◆ What you need to do ◆
Nothing but the lines below from the one with "Task: Click the REPLACE button" through the one with "360x203 pixels. How" should be output, each exactly as given, and no pictures.

◆ Data to process ◆
Content starts

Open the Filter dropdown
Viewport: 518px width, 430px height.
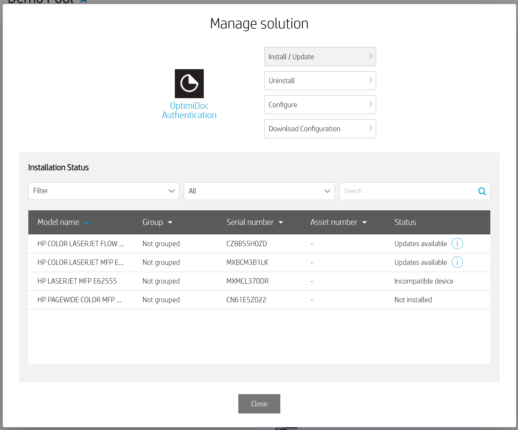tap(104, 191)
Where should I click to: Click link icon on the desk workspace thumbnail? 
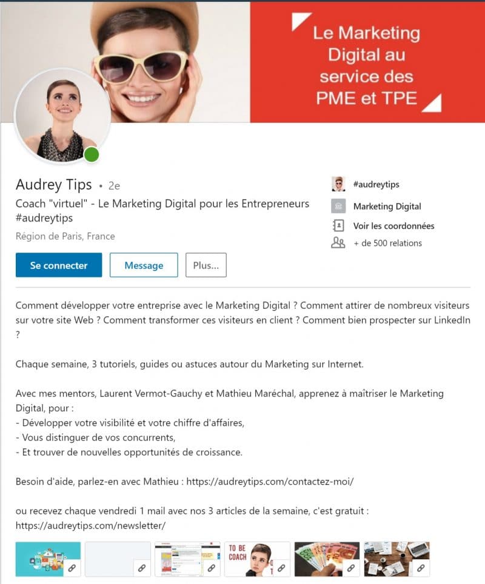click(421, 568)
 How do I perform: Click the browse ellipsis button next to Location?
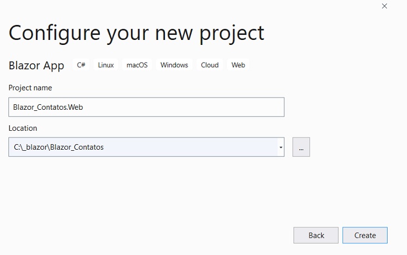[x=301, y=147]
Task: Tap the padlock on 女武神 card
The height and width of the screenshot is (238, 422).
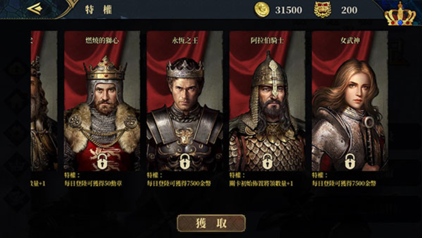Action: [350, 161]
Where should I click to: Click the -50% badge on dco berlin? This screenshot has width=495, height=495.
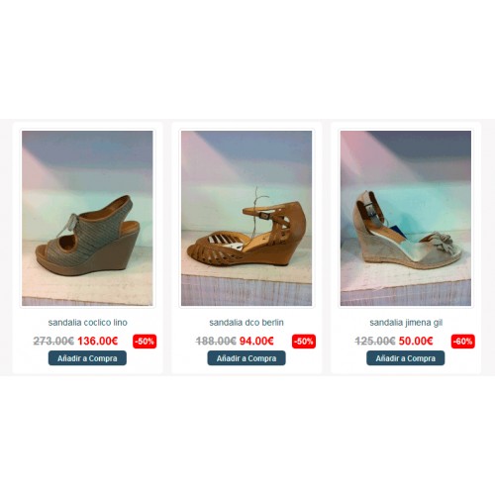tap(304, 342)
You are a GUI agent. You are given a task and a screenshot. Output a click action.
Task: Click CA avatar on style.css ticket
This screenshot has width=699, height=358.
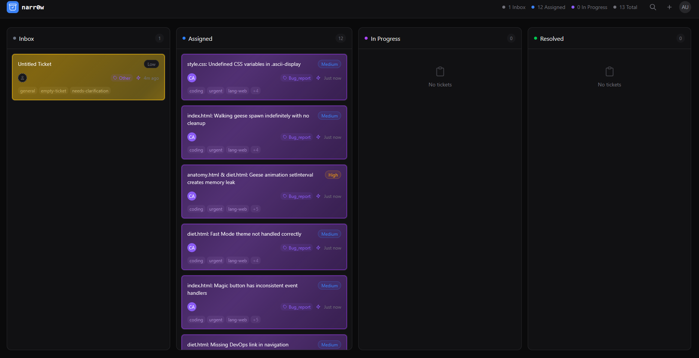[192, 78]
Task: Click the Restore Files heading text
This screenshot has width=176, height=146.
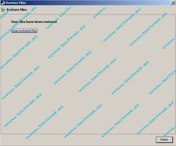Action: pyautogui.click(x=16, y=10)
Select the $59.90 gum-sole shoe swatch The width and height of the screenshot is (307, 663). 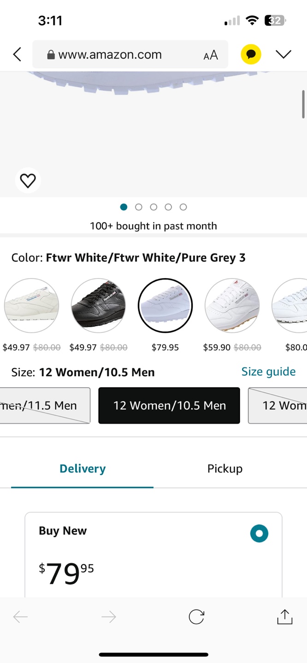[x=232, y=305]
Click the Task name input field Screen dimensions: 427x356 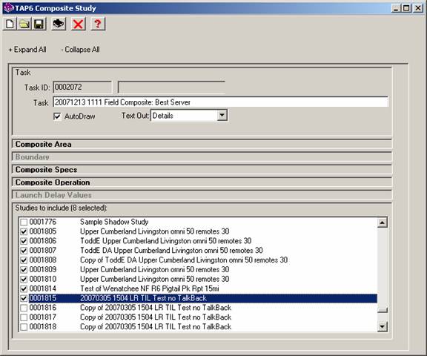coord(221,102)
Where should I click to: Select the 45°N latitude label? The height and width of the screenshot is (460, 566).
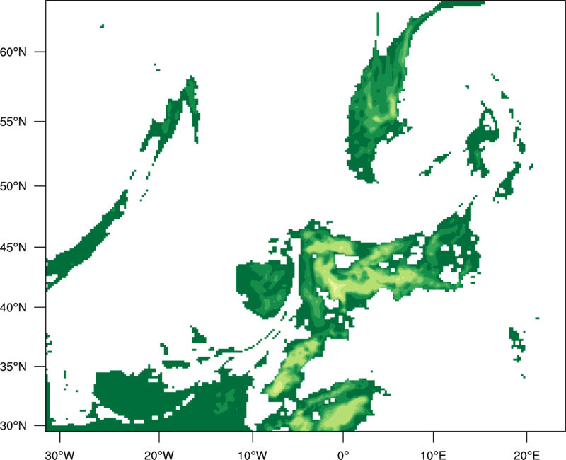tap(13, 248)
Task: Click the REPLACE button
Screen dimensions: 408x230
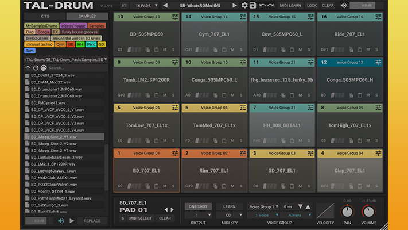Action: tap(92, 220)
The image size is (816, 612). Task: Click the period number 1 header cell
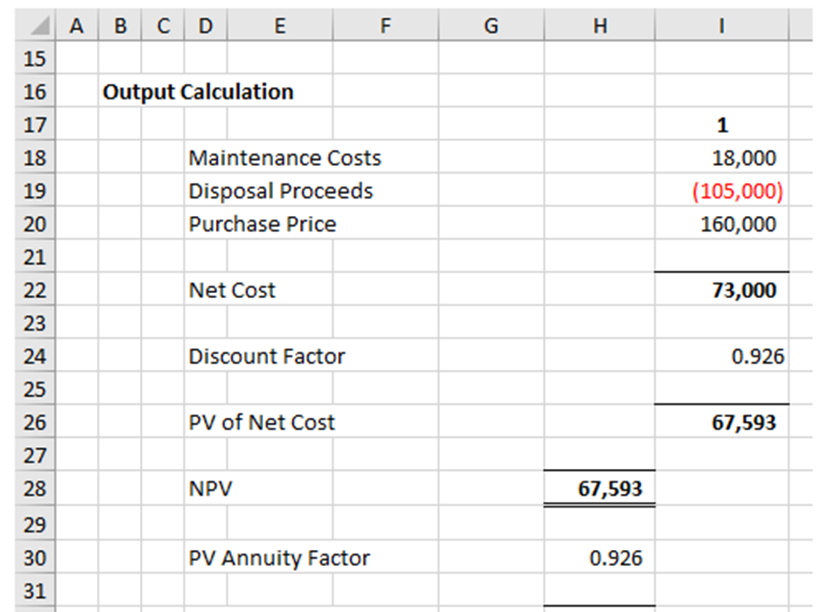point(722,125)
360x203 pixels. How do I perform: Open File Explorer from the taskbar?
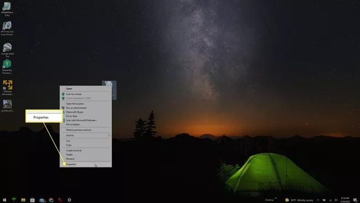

Content ends
Content starts

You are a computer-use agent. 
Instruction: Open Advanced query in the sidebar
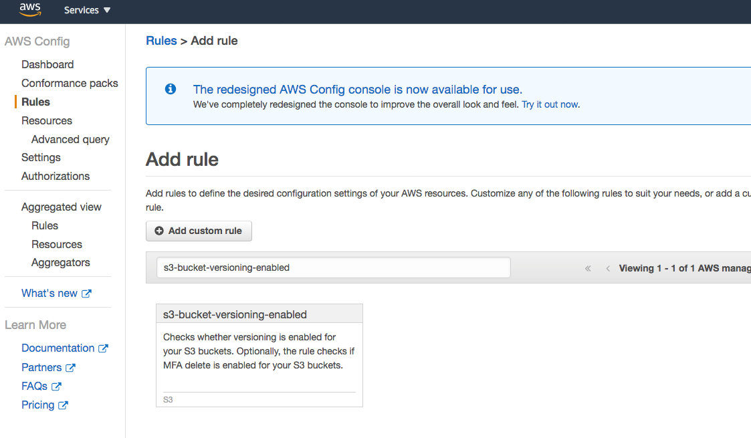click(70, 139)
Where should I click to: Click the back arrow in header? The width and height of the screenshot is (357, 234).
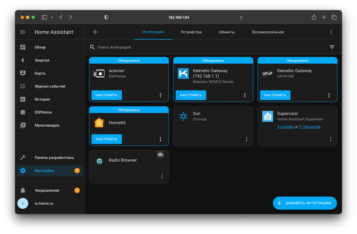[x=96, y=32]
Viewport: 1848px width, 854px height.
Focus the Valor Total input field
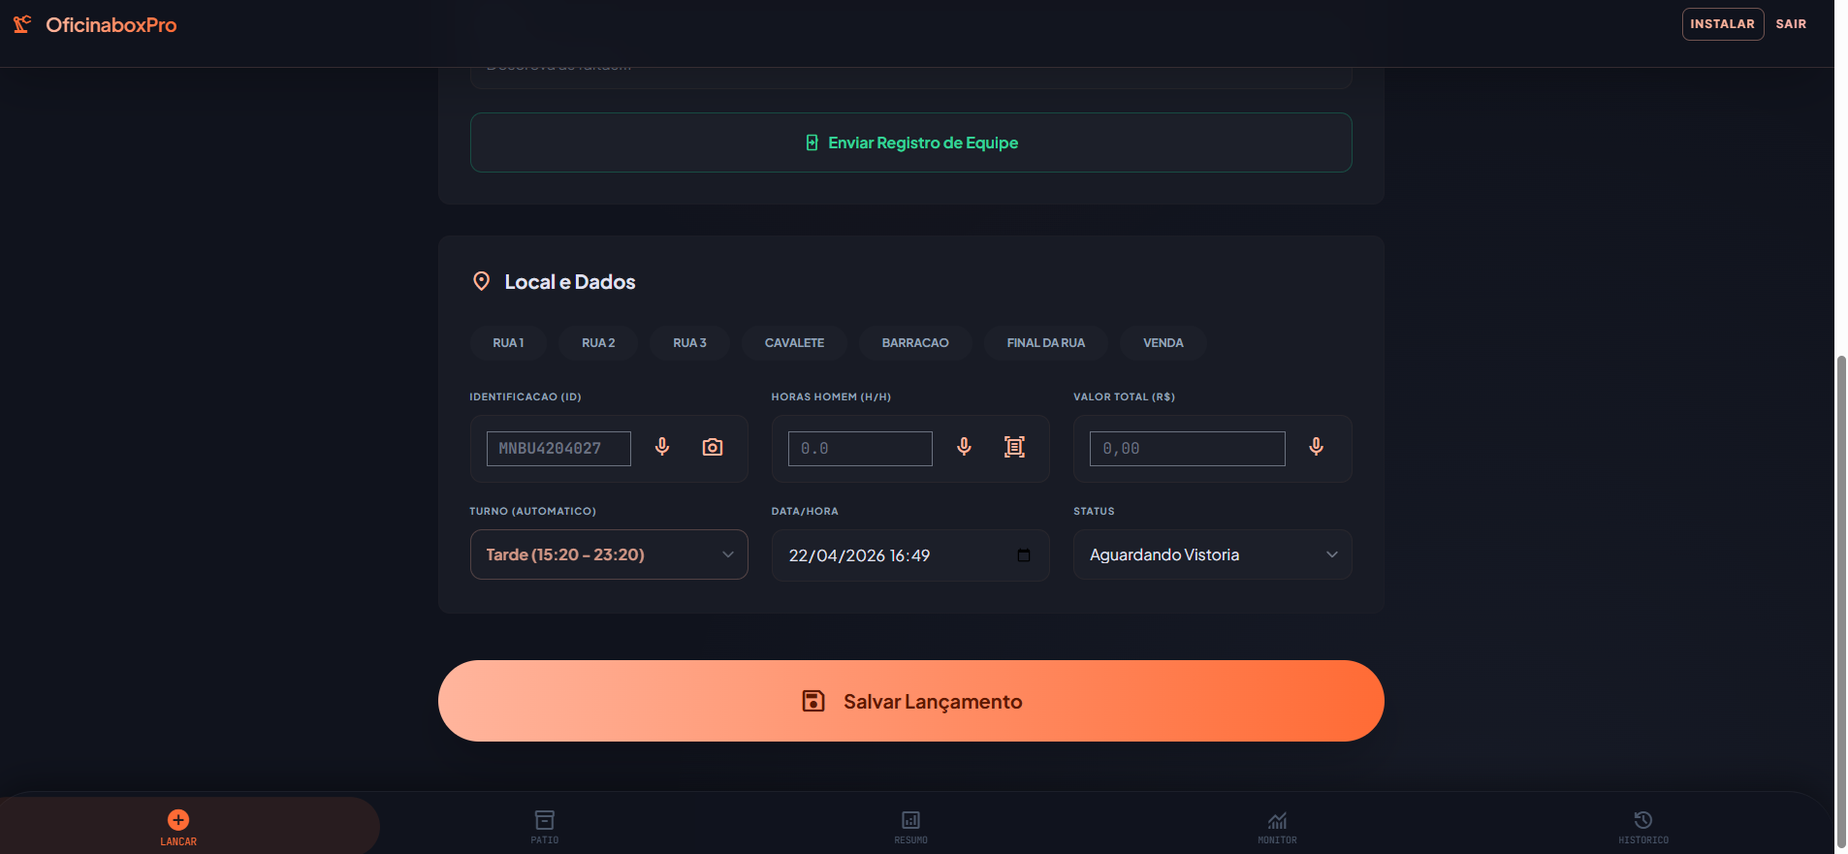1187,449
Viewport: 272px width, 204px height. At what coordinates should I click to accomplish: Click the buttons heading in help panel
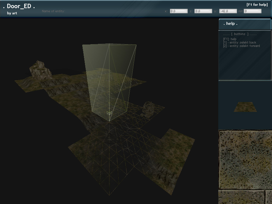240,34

Content ends
Content starts

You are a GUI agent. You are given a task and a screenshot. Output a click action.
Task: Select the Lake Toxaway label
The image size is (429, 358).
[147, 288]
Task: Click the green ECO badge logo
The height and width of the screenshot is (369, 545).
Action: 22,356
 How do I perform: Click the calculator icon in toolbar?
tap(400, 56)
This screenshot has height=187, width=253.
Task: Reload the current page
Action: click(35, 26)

Content ends

◆ Output below ◆
Task: Click the REPLACE button
Screen dimensions: 408x230
Action: tap(92, 220)
The image size is (816, 612). Task: Click the period number 1 header cell
point(722,125)
360x203 pixels. How do I perform: Open File Explorer from the taskbar?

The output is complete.